It’s time to remind ourselves that Napoleon lost the Battle of Waterloo. He was defeated, in part, by an innovative new tax called income tax, which was introduced as a temporary measure, and intended to be in substance a voluntary levy raised in order to defeat the common enemy.
There are people today who obviously would have preferred Napoleon to win. They want a high rate of tax, collected by an overweening bureaucracy, with supposed defaulters being fair game for privileged parliamentary discussion.
Well. let’s just remember that a tax return is confidential, and no one else is entitled to see it. If you suspect that someone is under-declaring income, all you can do is to take your suspicion to HM Revenue & Customs, and leave it at that. If you try to raise the matter in any other forum, then we will end up with the position that people can only defend themselves by making their tax returns public, which defeats the principle of taxpayer confidentiality, and counts as a victory for Napoleon.

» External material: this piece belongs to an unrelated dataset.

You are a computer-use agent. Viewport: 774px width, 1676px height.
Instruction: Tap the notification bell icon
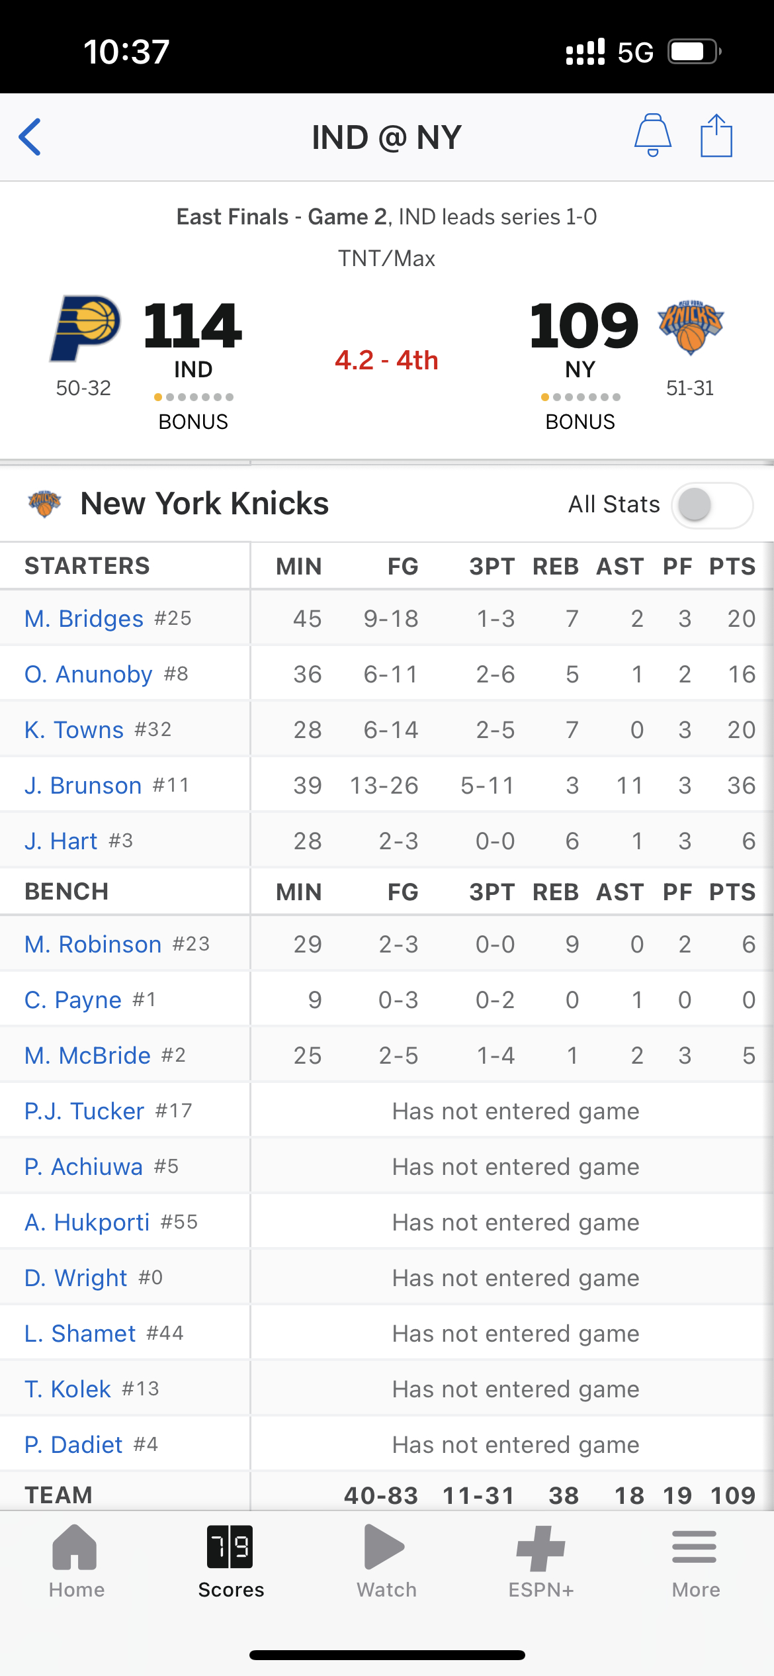point(653,135)
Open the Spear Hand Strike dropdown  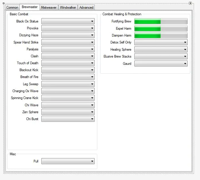(68, 42)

The police do not have the right to search houses at random, on the off-chance that they may find stolen goods or illegal drugs on the premises. This is the householder’s right to privacy. Likewise, people who are likely to be of more interest to HM Revenue & Customs, such as the rich and the self-employed, do have certain rights as well. Let’s not forget this and let’s remember that income tax is a civilian tax to be collected by polite methods.